The US House of Representatives has passed a bill to decriminalise cannabis at the national level for the first time.
It calls for removing cannabis from the list of federally controlled substances and erasing certain federal convictions.
It also supports reinvestment in communities adversely impacted by the decades-long "war on drugs".
The bill is very unlikely to be taken up in the Republican-controlled Senate.
The Marijuana Opportunity Reinvestment and Expungement (More) Act was passed in the lower chamber 228 to 164 on Friday afternoon, with five Republicans - and one independent - supporting the measure.
To become law, the bill needs to pass the Senate and be signed by the president. If that happens, it could help bridge a major disconnect between national and state drug policy in the US.
Why is cannabis not legal federally?
Cannabis is still prohibited by the 1970 federal drug policy known as the Controlled Substances Act and classed as a Schedule I narcotic - defined as having no medical value and a high potential for abuse - but states have made their own laws relating to the drug.
One in three Americans currently live in states where cannabis is legal for adult use, despite the federal prohibition.
Fifteen states and the District of Columbia have passed ballot measures or initiatives that allow the recreational use of cannabis by anyone over the age of 21.
In addition, 38 states have passed measures that allow its use for medicinal purposes.
Last month, voters in three states - Arizona, Montana and New Jersey - overwhelmingly approved ballot measures to legalise recreational use, with voters in Mississippi supporting its medicinal use. South Dakota, a traditionally conservative state, made history when voters there simultaneously backed initiatives for the medicinal and recreational use of the drug.
Support for federal cannabis legalisation is now at an all-time high, with a Gallup poll last month showing more than two-thirds of American adults support it.
Several lawmakers took to the House floor ahead of the vote, arguing the bill had less to do with legalising marijuana and more to do with how the enforcement of cannabis prohibition has hurt communities of colour, leaving behind "a legacy of racial and ethnic injustices".
Black Americans are more than three times as likely to be arrested for cannabis-related offences as white Americans, despite similar rates of usage, according to a study last year from the American Civil Liberties Union.

════════

• _Task list_
1: In the article on the House cannabis bill, what was the vote count when the lower chamber passed the More Act?
2: From the article on the House cannabis bill, extract the stretch from "The Marijuana Opportunity" through "the federal prohibition.".

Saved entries
════════

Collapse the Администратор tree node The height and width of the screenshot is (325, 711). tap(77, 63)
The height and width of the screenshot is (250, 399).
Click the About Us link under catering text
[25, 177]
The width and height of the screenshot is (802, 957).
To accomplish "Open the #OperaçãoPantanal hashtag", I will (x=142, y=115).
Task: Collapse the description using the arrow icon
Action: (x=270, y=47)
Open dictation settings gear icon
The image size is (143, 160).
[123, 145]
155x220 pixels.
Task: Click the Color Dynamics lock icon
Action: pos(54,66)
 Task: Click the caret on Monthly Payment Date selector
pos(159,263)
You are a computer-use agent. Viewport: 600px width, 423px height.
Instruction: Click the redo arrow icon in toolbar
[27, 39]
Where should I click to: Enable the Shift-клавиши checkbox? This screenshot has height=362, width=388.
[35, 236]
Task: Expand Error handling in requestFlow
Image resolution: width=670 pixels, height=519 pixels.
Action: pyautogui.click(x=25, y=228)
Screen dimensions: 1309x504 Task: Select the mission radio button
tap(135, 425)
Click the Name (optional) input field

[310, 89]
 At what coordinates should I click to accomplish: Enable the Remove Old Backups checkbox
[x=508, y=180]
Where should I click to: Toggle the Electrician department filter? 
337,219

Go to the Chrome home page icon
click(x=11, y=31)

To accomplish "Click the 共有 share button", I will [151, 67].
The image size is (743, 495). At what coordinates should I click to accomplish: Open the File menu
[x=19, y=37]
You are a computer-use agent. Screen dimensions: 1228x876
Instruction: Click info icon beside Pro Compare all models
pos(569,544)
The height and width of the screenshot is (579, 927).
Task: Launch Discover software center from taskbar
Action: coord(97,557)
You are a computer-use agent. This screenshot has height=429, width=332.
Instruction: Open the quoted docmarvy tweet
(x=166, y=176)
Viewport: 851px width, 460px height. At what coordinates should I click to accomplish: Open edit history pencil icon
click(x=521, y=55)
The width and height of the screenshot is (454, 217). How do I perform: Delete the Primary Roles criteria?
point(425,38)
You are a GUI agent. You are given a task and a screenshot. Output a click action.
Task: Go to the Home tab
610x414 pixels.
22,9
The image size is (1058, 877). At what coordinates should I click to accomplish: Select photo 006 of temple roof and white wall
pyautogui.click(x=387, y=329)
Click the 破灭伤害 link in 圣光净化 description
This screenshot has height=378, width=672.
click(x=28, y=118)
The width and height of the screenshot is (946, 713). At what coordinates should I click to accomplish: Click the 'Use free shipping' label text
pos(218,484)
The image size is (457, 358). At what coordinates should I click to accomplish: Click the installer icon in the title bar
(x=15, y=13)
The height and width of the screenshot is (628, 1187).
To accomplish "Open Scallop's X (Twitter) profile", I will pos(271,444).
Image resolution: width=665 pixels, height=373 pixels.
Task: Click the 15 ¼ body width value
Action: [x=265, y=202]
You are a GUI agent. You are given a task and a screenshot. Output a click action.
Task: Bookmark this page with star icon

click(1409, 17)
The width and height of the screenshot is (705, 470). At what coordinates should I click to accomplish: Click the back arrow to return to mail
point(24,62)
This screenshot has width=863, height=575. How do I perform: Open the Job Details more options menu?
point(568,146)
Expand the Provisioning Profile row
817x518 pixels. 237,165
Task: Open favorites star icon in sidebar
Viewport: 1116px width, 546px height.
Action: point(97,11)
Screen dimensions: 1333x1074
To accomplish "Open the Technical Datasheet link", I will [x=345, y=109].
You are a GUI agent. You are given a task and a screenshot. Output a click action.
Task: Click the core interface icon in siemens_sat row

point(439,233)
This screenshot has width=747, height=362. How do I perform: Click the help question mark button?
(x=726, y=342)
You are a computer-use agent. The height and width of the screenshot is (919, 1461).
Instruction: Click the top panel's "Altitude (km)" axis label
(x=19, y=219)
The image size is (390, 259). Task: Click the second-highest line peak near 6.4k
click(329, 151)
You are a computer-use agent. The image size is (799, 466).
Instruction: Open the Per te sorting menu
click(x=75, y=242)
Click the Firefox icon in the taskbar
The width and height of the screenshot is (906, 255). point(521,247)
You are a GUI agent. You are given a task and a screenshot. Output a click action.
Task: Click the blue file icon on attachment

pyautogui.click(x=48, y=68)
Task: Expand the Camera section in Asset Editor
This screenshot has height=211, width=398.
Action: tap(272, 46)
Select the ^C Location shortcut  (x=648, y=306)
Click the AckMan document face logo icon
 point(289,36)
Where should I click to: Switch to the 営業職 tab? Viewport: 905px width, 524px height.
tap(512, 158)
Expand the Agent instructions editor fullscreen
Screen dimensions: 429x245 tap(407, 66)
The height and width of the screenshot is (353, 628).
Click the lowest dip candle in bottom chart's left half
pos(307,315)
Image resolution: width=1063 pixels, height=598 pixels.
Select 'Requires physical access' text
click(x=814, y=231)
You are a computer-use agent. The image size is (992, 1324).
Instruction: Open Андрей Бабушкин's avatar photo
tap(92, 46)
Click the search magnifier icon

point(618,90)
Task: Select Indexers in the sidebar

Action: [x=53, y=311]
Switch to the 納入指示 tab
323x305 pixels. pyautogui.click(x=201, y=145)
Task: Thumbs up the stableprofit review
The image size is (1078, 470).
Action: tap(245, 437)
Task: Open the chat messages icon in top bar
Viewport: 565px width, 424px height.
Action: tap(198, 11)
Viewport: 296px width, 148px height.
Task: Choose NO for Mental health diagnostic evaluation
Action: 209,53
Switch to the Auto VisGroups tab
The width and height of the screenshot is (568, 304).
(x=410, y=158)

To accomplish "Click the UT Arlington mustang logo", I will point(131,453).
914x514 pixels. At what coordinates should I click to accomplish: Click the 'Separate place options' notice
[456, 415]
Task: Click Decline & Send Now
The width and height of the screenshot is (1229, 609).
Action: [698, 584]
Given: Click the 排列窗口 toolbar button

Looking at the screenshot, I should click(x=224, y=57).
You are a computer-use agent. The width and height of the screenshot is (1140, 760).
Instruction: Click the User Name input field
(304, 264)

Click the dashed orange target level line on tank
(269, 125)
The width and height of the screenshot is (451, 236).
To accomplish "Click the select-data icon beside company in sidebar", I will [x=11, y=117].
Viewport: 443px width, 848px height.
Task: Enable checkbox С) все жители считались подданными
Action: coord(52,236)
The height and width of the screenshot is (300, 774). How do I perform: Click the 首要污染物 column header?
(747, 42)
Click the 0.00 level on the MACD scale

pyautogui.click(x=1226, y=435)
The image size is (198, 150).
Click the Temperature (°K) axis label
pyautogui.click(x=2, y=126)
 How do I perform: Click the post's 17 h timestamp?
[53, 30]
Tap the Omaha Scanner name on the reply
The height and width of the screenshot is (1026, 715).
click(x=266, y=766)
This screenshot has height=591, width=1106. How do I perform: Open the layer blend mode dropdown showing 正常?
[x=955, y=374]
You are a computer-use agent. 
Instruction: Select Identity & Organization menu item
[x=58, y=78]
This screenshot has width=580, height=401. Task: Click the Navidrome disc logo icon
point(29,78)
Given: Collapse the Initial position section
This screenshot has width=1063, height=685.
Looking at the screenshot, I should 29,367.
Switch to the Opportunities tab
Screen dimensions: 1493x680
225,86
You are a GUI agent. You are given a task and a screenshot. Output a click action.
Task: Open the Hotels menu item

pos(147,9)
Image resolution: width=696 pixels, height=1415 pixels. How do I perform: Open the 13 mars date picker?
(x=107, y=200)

════════

• _Answers to the tasks_
1: 228 to 164.

2:
The Marijuana Opportunity Reinvestment and Expungement (More) Act was passed in the lower chamber 228 to 164 on Friday afternoon, with five Republicans - and one independent - supporting the measure.
To become law, the bill needs to pass the Senate and be signed by the president. If that happens, it could help bridge a major disconnect between national and state drug policy in the US.
Why is cannabis not legal federally?
Cannabis is still prohibited by the 1970 federal drug policy known as the Controlled Substances Act and classed as a Schedule I narcotic - defined as having no medical value and a high potential for abuse - but states have made their own laws relating to the drug.
One in three Americans currently live in states where cannabis is legal for adult use, despite the federal prohibition.